# Hyomax or Symax?



## lauriez (Jan 16, 2011)

Does anyone take Symax (generic form Hyomax)? I went to the ER a couple of months ago, which is the first time I've ever done that. I never felt like I had spasms, because I thought I would be able to feel the spasms or cramps. It felt more like I had a ballonn in my stomach and someone was blowing it up tighter and tighter. They gave me Bentyl at the hospital and about 30 minutes later, if felt like someone had let all the air out of the balloon. It wasn't a complete fix, because my stomach still felt irritated from whatever had been going on. I tried taking the Bentyl a couple of times at home after that and didn't notice much. I finally decided to take it daily and did notice some improvement then. Before I went to the ER, I had been on a liquid diet for about a month. Anything solid felt like it would get stuck. After starting the Bentyl daily, I felt like I could eat solids again, although still not like a normal person. At my next appointment with my GI doc, he told me Bentyl was a really strong medication and he was going to give me a prescription for Symax while we continued to run tests to try and figure out what was going on. I didn't notice any difference in the Symax at first, but after about a month, I feel like I'm slowly having to go back to more liquids. I don't know if my body is getting used to it or what.
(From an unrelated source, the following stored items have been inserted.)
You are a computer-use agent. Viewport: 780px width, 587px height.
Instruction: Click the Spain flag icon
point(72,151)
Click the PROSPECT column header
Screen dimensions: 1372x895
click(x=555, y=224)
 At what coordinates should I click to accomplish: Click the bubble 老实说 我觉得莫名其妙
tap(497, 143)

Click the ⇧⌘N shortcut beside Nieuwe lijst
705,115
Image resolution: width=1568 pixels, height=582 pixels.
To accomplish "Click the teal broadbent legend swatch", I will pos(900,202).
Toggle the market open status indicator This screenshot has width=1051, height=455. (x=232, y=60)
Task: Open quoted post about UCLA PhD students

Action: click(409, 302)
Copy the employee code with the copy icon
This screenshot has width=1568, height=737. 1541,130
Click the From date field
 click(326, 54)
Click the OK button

I'm not really seeing this med mentioned much on here or other websites, so I'm wondering if I need to ask my doctors about some of the others.Laurie


----------



## BQ (May 22, 2000)

Yeah I would ask about the Dr about it. You could try some other anti-spasmodics. Also you could ADD some peppermint! Peppermint is a natural anti-spasmodic. So you can use Peppermint capsules...peppermint tea... or even really strong peppermint like you find in Altoids.


----------



## ibscurious (Mar 11, 2012)

If you can, try pepperment capsules,Jones that are designed to pass thru the stomach and release into your colon. I just started Symax and it may be helping cut the severity. Since your post is a few months old, I have to ask, did you try the Symax and what was the result?,


----------